FIG. 5.

Promoter opening and transcription of cspA at a low temperature. (A) Temperature-dependent open complex formation by the cspA promoter. Promoter complexes were formed at indicated temperatures by using cspA promoter-containing fragments (both strands were ³²P end labeled) and RNAP holoenzyme. Complexes were probed with KMnO₄ and reaction products were separated by urea-PAGE and revealed by autoradiography. Lane 1 represents a reaction without RNAP at 37°C. Lane 8 (N) represents naked DNA without KMnO₄ treatment. Positions of the −10 region and transcription start sites of cspA are indicated. (B) Low-temperature transcription of cspA in the presence of cell extract.

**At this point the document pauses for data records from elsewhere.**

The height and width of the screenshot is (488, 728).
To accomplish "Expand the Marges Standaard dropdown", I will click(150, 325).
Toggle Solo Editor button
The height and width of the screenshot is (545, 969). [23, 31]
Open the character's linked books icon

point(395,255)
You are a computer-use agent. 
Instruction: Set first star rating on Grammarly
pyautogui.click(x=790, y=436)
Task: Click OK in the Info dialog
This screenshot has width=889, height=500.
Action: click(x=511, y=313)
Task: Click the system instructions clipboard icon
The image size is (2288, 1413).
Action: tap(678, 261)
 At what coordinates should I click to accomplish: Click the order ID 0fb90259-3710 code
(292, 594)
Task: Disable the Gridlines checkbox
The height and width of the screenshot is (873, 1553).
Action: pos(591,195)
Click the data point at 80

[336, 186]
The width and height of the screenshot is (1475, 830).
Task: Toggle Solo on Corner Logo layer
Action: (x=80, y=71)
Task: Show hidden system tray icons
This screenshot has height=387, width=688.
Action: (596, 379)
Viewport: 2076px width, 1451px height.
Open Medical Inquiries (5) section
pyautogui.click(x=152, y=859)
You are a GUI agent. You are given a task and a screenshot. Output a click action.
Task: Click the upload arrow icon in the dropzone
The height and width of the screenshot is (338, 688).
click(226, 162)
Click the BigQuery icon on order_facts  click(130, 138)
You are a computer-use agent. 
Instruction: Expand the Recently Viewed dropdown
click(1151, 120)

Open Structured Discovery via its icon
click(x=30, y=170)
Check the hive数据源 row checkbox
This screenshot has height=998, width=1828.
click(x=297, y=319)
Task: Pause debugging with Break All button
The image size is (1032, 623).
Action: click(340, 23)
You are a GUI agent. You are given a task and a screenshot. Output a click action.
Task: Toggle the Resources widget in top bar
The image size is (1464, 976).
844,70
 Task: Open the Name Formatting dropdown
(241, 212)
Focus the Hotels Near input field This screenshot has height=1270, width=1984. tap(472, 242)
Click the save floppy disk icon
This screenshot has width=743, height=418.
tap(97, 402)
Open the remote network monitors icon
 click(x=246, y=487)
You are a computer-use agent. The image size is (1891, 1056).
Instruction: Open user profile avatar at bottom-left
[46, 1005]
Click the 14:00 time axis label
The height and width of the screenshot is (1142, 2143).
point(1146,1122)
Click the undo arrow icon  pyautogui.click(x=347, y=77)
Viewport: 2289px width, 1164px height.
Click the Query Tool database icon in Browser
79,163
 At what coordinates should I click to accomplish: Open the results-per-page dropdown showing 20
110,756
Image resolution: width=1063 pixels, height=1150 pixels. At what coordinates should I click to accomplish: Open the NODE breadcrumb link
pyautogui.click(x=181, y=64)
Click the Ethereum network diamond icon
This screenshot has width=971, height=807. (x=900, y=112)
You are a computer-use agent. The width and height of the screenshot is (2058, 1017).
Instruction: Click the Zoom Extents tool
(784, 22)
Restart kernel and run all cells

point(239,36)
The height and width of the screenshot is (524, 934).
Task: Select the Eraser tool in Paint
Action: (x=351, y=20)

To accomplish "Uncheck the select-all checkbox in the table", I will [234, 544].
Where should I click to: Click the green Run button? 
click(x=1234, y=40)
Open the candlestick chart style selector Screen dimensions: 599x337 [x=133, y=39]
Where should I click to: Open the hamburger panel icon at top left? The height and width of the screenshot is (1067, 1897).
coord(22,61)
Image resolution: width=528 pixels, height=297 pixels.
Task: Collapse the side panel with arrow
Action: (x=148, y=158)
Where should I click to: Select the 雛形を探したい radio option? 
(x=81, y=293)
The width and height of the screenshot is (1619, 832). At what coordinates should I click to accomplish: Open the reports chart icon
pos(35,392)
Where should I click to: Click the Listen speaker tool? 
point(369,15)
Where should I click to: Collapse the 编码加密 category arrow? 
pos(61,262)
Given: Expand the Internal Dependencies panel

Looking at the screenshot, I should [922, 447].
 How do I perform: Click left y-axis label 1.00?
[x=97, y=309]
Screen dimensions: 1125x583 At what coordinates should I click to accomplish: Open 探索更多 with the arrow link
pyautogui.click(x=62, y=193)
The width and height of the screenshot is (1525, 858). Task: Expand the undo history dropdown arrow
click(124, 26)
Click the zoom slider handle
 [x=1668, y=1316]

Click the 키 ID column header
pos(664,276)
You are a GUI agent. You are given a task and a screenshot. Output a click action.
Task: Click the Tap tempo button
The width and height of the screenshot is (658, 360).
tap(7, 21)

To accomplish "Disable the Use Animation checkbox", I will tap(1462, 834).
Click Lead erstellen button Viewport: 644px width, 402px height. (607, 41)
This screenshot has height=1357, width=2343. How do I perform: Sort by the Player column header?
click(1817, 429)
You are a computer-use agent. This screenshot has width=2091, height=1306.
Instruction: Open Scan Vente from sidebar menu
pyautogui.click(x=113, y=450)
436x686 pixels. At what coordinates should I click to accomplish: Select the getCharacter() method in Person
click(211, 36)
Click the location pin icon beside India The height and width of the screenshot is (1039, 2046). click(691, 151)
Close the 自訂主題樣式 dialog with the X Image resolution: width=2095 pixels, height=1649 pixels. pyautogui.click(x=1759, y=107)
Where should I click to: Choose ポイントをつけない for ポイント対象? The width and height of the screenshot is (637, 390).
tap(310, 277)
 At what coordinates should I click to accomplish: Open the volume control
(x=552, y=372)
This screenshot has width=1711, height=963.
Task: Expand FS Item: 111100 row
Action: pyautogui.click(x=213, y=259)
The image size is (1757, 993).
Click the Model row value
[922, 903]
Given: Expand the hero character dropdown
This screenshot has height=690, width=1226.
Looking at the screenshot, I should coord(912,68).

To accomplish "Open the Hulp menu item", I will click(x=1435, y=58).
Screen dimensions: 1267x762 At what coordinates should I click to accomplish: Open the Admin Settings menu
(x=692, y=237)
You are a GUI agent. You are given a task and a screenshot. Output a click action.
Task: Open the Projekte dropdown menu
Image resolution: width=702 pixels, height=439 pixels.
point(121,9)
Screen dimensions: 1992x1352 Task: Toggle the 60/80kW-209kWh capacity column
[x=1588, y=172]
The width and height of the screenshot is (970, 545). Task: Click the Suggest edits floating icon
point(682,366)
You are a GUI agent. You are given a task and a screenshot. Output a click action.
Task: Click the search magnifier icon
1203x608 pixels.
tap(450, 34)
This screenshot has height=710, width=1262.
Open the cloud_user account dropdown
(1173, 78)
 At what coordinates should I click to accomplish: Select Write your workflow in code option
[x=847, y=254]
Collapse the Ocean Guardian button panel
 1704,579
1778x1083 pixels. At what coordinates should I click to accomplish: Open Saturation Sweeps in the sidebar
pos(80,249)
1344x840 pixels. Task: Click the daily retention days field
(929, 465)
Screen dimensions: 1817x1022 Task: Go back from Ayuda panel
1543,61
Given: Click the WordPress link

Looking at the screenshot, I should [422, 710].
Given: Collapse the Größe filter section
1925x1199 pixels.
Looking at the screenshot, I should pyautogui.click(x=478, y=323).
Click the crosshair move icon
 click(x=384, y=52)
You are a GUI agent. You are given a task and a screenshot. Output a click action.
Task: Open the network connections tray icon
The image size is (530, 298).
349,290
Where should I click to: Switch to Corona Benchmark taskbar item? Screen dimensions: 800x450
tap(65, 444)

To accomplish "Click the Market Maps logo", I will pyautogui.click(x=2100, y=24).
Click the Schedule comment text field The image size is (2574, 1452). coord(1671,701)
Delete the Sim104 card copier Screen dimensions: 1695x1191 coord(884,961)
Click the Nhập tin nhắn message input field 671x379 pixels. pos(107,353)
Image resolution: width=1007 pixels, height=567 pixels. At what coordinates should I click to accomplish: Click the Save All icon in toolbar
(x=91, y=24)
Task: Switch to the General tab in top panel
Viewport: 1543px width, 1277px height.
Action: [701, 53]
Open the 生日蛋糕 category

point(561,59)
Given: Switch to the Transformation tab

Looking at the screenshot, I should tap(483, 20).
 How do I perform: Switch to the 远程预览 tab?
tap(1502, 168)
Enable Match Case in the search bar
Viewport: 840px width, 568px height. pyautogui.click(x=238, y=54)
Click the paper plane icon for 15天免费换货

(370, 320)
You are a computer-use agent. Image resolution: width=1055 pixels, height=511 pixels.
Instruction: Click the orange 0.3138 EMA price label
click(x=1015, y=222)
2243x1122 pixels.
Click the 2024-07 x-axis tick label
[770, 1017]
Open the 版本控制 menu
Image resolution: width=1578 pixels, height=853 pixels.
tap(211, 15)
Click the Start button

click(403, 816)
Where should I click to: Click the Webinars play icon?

Lanes 1 and 2 represent control reactions carried out at 37 and 15°C, respectively. Lanes 3 and 4 represent reactions carried out at 15°C in the presence of cell extract prepared at 37°C and 15°C, respectively. Lane 5 represents a control reaction carried out at 15°C in the presence of 15°C cell extract, without cspA promoter DNA. The position of the synthesized product is indicated by an arrow. (C) Effect of DNA supercoiling on low-temperature transcription of cspA. Abortive transcription initiation reactions were carried out by using linear or supercoiled DNA containing the cspA promoter. Lane 1 represents a control reaction carried out at 37°C using linear DNA. Lanes 2 through 4 represent reactions carried out by using supercoiled (plasmid-based) DNA containing the cspA promoter at the indicated temperatures. Cell extract prepared from cells cold shocked at 15°C for 1 h was included in the reaction represented in lane 4.